In conclusion, the above results demonstrate that HMV strains have a high rate of virulence genes and a high level of drug-resistance. In addition, their results also showed that the most common type of ESBL-producing gene is CTX-M-15 and suggested that the FII type plasmid might be extensively transmitting CTX-M-15 to other strains.
HMV K. pneumoniae infections require rapid treatment because of the high risk of serious illness. In addition, inappropriate administration of drugs is the main reason that these bacteria are becoming resistant. To treat HMV strains, it is vital to have an accurate understanding of drug resistance and quickly select an appropriate drug.
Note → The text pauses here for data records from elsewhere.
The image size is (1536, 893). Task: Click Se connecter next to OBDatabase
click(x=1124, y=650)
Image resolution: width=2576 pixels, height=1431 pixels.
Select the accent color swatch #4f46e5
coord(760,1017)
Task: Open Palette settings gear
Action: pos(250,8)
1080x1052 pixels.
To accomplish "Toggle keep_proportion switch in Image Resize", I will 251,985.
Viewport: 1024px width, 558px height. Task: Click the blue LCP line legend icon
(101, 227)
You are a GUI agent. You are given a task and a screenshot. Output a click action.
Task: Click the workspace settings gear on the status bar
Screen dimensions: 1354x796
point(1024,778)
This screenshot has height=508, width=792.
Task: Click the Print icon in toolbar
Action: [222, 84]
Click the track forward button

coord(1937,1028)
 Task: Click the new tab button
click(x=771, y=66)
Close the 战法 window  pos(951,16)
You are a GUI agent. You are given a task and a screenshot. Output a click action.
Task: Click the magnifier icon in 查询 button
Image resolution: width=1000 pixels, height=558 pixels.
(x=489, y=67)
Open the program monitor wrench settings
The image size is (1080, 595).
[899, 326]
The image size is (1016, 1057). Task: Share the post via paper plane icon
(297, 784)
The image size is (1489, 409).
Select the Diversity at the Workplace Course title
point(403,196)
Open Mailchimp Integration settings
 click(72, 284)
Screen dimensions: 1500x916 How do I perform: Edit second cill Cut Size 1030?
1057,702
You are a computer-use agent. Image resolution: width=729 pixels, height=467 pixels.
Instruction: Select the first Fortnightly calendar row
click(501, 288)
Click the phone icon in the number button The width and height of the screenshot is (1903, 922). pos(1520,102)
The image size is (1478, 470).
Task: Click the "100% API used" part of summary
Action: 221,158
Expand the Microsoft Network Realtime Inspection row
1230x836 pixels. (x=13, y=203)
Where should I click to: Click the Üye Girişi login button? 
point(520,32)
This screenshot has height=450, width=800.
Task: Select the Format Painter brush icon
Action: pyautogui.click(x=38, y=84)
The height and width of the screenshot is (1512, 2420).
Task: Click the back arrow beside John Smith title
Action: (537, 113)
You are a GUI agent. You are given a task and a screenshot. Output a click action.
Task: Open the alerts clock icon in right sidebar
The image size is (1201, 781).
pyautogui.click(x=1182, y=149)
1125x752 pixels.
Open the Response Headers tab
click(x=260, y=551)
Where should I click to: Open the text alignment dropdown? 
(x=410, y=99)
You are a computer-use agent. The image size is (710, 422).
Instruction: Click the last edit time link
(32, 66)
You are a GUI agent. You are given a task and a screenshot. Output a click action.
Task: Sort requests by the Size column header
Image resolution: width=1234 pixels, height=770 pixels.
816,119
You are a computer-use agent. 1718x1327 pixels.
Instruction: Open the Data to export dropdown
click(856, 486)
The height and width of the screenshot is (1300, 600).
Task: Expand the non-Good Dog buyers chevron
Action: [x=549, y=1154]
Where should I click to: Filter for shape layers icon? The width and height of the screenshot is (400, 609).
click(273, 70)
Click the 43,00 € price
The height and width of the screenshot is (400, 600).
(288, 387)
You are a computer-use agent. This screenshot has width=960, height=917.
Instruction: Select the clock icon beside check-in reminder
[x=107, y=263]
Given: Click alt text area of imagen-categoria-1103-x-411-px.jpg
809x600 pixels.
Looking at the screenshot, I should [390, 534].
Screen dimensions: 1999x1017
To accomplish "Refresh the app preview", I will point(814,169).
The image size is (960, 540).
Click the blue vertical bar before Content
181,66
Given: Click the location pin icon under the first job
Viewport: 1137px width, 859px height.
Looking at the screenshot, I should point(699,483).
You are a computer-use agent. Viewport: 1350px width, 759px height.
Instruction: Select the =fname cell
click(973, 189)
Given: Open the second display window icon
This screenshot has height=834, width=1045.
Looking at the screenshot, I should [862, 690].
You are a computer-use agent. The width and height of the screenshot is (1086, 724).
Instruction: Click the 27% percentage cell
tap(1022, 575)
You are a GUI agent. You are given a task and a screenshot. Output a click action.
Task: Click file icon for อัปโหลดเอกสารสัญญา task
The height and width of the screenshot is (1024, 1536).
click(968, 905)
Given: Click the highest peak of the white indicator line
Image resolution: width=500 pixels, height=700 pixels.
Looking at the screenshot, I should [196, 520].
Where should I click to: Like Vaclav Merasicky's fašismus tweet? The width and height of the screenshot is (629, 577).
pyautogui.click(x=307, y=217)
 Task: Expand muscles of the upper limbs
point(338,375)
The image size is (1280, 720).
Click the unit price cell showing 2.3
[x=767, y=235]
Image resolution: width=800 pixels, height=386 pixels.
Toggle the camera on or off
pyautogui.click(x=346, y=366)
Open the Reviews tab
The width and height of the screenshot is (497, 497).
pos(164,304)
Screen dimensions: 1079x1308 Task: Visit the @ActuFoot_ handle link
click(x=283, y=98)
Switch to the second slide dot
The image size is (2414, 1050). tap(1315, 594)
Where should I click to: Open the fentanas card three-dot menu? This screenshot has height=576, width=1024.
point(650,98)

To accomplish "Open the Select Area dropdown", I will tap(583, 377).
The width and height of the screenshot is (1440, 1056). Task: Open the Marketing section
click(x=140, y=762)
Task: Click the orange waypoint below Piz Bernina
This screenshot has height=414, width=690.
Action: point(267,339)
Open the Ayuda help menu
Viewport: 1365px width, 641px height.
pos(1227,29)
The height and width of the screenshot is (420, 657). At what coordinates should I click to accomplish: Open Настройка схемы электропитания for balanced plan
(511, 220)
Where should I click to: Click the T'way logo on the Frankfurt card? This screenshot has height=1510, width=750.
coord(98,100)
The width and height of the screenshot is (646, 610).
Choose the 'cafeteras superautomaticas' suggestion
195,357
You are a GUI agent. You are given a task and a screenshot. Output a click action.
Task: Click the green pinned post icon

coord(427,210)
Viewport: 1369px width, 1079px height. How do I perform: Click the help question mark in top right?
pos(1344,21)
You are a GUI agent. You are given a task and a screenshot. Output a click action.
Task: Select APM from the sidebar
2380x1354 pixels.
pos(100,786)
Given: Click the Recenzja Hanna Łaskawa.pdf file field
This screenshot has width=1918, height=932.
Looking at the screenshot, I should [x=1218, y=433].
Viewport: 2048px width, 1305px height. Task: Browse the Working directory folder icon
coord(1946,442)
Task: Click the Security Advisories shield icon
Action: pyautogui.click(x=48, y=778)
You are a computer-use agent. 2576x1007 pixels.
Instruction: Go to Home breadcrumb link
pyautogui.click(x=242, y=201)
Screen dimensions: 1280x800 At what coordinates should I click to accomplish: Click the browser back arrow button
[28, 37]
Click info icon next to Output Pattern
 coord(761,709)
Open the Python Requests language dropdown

This study reports that current HMV K. pneumoniae in Japan carry higher rates of virulence genes than past non-HMV strains and drug effectiveness against them is poor. These findings are expected to make a significant contribution towards efforts to treat HMV strains appropriately and quickly at Japanese hospitals.
Further investigations into HMV strains’ mechanisms of causing serious illness and drug resistance will lead to the establishment of novel treatment methods.